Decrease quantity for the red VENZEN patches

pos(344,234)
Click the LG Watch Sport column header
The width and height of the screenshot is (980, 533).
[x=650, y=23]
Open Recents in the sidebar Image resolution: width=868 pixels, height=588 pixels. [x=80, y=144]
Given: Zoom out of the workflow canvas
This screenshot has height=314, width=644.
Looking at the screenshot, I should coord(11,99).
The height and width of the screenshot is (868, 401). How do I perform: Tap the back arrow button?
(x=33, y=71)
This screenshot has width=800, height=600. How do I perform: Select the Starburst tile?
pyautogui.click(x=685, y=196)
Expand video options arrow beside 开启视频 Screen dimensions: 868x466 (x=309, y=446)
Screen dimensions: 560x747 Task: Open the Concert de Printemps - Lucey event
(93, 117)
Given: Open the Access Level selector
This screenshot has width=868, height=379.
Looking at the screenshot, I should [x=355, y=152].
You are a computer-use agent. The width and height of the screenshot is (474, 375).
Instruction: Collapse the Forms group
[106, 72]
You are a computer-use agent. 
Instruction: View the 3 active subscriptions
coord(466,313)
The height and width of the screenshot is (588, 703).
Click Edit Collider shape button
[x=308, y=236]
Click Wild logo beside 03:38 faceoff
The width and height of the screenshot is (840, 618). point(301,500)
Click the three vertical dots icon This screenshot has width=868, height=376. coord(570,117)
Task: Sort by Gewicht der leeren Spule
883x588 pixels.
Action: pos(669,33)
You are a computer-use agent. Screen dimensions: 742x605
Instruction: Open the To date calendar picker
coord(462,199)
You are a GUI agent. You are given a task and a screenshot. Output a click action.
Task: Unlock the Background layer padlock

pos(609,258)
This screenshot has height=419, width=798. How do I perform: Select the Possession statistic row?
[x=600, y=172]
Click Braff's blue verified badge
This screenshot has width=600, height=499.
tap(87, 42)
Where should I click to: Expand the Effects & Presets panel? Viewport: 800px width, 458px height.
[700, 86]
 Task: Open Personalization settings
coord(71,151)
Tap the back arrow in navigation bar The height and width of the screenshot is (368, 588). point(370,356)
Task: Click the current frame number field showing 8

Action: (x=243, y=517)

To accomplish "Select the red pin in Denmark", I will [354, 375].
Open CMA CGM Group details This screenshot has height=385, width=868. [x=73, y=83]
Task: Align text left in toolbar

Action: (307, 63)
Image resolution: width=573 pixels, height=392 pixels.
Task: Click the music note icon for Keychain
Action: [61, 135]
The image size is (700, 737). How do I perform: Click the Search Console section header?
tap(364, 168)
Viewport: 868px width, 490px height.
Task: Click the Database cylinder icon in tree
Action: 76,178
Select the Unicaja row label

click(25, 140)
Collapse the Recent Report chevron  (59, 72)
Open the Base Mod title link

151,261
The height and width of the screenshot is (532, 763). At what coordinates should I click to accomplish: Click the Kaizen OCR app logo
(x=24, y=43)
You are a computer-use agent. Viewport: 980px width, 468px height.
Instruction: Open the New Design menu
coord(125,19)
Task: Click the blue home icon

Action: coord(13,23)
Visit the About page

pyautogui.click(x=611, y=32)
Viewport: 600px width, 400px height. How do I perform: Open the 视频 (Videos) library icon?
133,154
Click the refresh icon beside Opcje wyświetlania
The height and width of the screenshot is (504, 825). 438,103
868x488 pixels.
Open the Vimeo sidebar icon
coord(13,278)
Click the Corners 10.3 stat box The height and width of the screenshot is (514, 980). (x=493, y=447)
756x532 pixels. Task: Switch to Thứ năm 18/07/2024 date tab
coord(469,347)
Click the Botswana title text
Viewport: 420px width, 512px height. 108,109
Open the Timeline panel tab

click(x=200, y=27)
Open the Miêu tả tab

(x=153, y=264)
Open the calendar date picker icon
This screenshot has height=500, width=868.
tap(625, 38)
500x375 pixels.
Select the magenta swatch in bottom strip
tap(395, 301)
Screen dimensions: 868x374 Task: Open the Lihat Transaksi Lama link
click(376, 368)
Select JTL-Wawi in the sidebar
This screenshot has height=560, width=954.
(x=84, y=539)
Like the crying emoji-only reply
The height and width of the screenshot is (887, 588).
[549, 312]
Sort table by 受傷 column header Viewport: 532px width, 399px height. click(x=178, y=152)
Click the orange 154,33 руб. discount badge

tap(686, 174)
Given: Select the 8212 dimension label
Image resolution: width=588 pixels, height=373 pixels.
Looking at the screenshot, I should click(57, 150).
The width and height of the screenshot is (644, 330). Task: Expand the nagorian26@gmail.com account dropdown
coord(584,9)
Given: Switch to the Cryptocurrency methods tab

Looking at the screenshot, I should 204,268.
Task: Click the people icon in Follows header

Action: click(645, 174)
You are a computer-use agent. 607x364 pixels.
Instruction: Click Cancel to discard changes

### WORK REQUEST
Set down all of the data above, word for word.

### WRITTEN ANSWER
Decrease quantity for the red VENZEN patches

pos(344,234)
Click the LG Watch Sport column header
The width and height of the screenshot is (980, 533).
[x=650, y=23]
Open Recents in the sidebar Image resolution: width=868 pixels, height=588 pixels. [x=80, y=144]
Given: Zoom out of the workflow canvas
This screenshot has height=314, width=644.
Looking at the screenshot, I should coord(11,99).
The height and width of the screenshot is (868, 401). How do I perform: Tap the back arrow button?
(x=33, y=71)
This screenshot has width=800, height=600. How do I perform: Select the Starburst tile?
pyautogui.click(x=685, y=196)
Expand video options arrow beside 开启视频 Screen dimensions: 868x466 (x=309, y=446)
Screen dimensions: 560x747 Task: Open the Concert de Printemps - Lucey event
(93, 117)
Given: Open the Access Level selector
This screenshot has width=868, height=379.
Looking at the screenshot, I should [x=355, y=152].
You are a computer-use agent. The width and height of the screenshot is (474, 375).
Instruction: Collapse the Forms group
[106, 72]
You are a computer-use agent. 
Instruction: View the 3 active subscriptions
coord(466,313)
The height and width of the screenshot is (588, 703).
Click Edit Collider shape button
[x=308, y=236]
Click Wild logo beside 03:38 faceoff
The width and height of the screenshot is (840, 618). point(301,500)
Click the three vertical dots icon This screenshot has width=868, height=376. coord(570,117)
Task: Sort by Gewicht der leeren Spule
883x588 pixels.
Action: pos(669,33)
You are a computer-use agent. Screen dimensions: 742x605
Instruction: Open the To date calendar picker
coord(462,199)
You are a GUI agent. You are given a task and a screenshot. Output a click action.
Task: Unlock the Background layer padlock

pos(609,258)
This screenshot has height=419, width=798. How do I perform: Select the Possession statistic row?
[x=600, y=172]
Click Braff's blue verified badge
This screenshot has width=600, height=499.
tap(87, 42)
Where should I click to: Expand the Effects & Presets panel? Viewport: 800px width, 458px height.
[700, 86]
 Task: Open Personalization settings
coord(71,151)
Tap the back arrow in navigation bar The height and width of the screenshot is (368, 588). point(370,356)
Task: Click the current frame number field showing 8

Action: (x=243, y=517)

To accomplish "Select the red pin in Denmark", I will [354, 375].
Open CMA CGM Group details This screenshot has height=385, width=868. [x=73, y=83]
Task: Align text left in toolbar

Action: (307, 63)
Image resolution: width=573 pixels, height=392 pixels.
Task: Click the music note icon for Keychain
Action: [61, 135]
The image size is (700, 737). How do I perform: Click the Search Console section header?
tap(364, 168)
Viewport: 868px width, 490px height.
Task: Click the Database cylinder icon in tree
Action: 76,178
Select the Unicaja row label

click(25, 140)
Collapse the Recent Report chevron  (59, 72)
Open the Base Mod title link

151,261
The height and width of the screenshot is (532, 763). At what coordinates should I click to accomplish: Click the Kaizen OCR app logo
(x=24, y=43)
You are a computer-use agent. Viewport: 980px width, 468px height.
Instruction: Open the New Design menu
coord(125,19)
Task: Click the blue home icon

Action: coord(13,23)
Visit the About page

pyautogui.click(x=611, y=32)
Viewport: 600px width, 400px height. How do I perform: Open the 视频 (Videos) library icon?
133,154
Click the refresh icon beside Opcje wyświetlania
The height and width of the screenshot is (504, 825). 438,103
868x488 pixels.
Open the Vimeo sidebar icon
coord(13,278)
Click the Corners 10.3 stat box The height and width of the screenshot is (514, 980). (x=493, y=447)
756x532 pixels. Task: Switch to Thứ năm 18/07/2024 date tab
coord(469,347)
Click the Botswana title text
Viewport: 420px width, 512px height. 108,109
Open the Timeline panel tab

click(x=200, y=27)
Open the Miêu tả tab

(x=153, y=264)
Open the calendar date picker icon
This screenshot has height=500, width=868.
tap(625, 38)
500x375 pixels.
Select the magenta swatch in bottom strip
tap(395, 301)
Screen dimensions: 868x374 Task: Open the Lihat Transaksi Lama link
click(376, 368)
Select JTL-Wawi in the sidebar
This screenshot has height=560, width=954.
(x=84, y=539)
Like the crying emoji-only reply
The height and width of the screenshot is (887, 588).
[549, 312]
Sort table by 受傷 column header Viewport: 532px width, 399px height. click(x=178, y=152)
Click the orange 154,33 руб. discount badge

tap(686, 174)
Given: Select the 8212 dimension label
Image resolution: width=588 pixels, height=373 pixels.
Looking at the screenshot, I should click(57, 150).
The width and height of the screenshot is (644, 330). Task: Expand the nagorian26@gmail.com account dropdown
coord(584,9)
Given: Switch to the Cryptocurrency methods tab

Looking at the screenshot, I should 204,268.
Task: Click the people icon in Follows header

Action: click(645, 174)
You are a computer-use agent. 607x364 pixels.
Instruction: Click Cancel to discard changes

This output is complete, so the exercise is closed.